Clinical trials involving the editing of genes in sperm, eggs and early-stage embryos could be permitted under certain conditions, the National Academies of Sciences and the National Academy of Medicine recommended Tuesday in a long-awaited report.
Once technical questions are resolved, clinical trials could start with extensive oversight, the report said. But the report urged limiting trials to the “most compelling circumstances,” such as when no other treatment exists, the condition is very serious, and the genes in question are well known to cause a particular disease.
Gene editing offers the possibility of treating many diseases, and there are already trials or advanced research under way to use the techniques to try to cure individuals with HIV, sickle cell anemia and cancer. But adjustments made to the human germ line—eggs, sperm and embryos—don’t just change the health of a single person; they can be passed on to any future offspring.
For that reason, a gene-editing trial involving the germ line would have to include oversight not only of people participating in the trial but also following the long-term health of future generations, presumably including people who haven’t been born yet and never consented to being in a clinical trial.
The report was the result of work by an advisory committee, which convened more than a year ago at the request of the nonprofit National Academies of Sciences and the National Academy of Medicine. The committee studied the ethical, scientific and regulatory questions raised by gene editing, and the report weighs in on some of the most difficult and emotionally charged issues surrounding the technology.
The idea raises difficult ethical questions. Gene editing is still a novel technology and can have unintended, potentially harmful, consequences that would then be passed on to future generations.

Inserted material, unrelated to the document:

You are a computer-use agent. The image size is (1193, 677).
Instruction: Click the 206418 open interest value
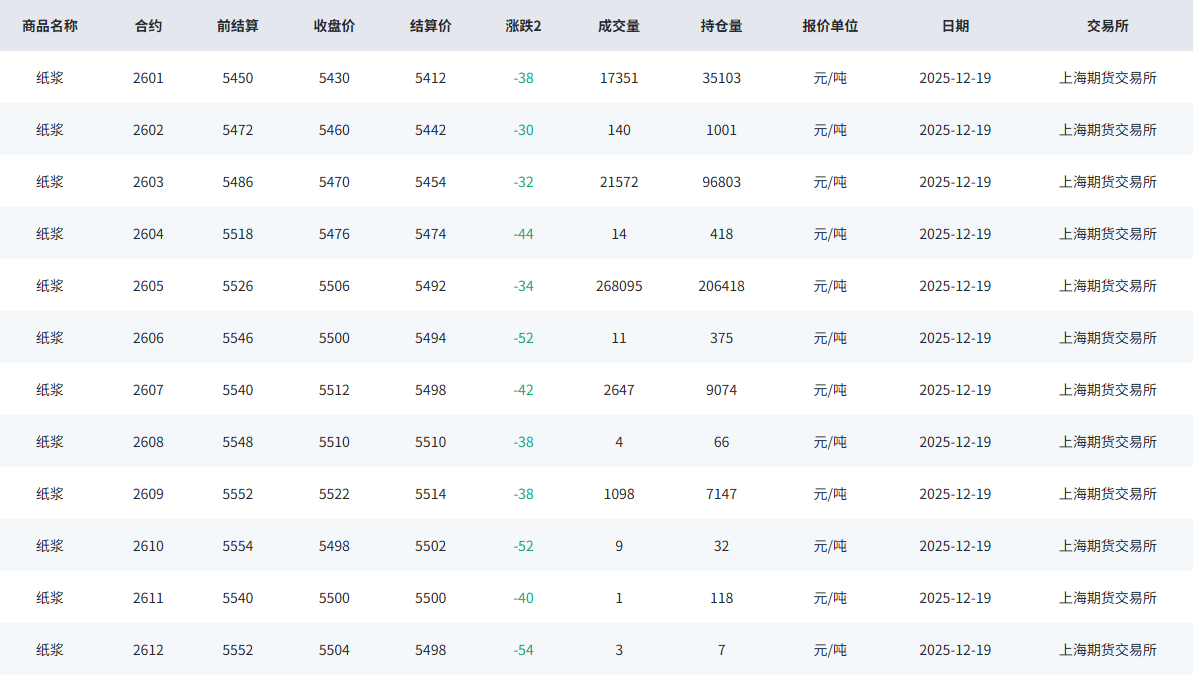click(721, 286)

For years, such questions remained in the realm of speculation. But the introduction of a new gene-editing approach called Crispr-Cas9, and its rapid adoption by scientists due to its comparative ease and lower cost, makes the idea feasible in a way it hasn’t been before.
“The technology has moved significantly even during the last year when we were studying the issue,” said Richard O. Hynes, co-chair of the committee that wrote the report and a professor at the Massachusetts Institute of Technology in Cambridge, Mass. “Things that were not feasible became feasible.”

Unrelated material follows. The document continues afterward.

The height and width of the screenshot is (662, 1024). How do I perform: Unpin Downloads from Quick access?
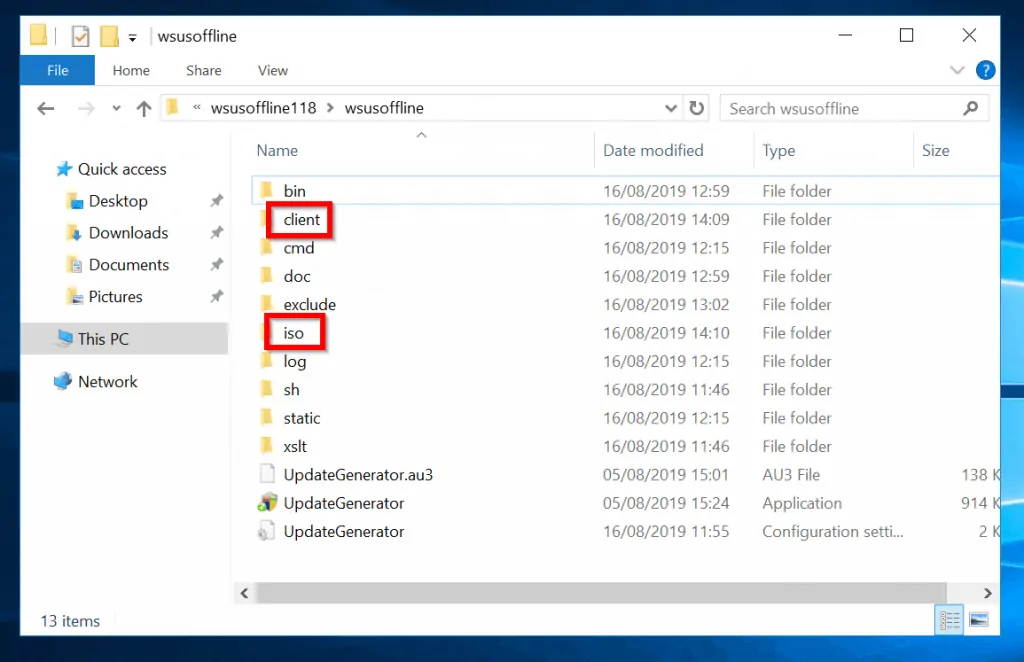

The report’s cautious words aside, the findings represent a significant milestone in thinking about the topic because of the committee’s prestige and its suggestion that there is a potential ethical path to follow once the technology is further developed.
Scientists continue to wrestle with what limits to impose on using Crispr inside the lab. In 2015, a group of researchers and thinkers published a paper in the journal Science suggesting that scientists should publicly discourage preliminary experiments using Crispr to modify cells in sperm or eggs and urging greater openness in reporting and discussing research and results. Congress has also weighed in; it passed a provision that is in effect until at least April of this year that effectively bars U.S. authorities from reviewing proposals for clinical trials involving gene editing of the human germ line.
Dr. Hynes said that, despite the many concerns, he doesn’t believe such gene editing should be prohibited. He said any risks must be weighed against the possible benefit of helping “a patient who is sitting in front of you with a potential problem you may be able to solve.”
“I wouldn’t prohibit it,” he said. “I would regulate it tightly.”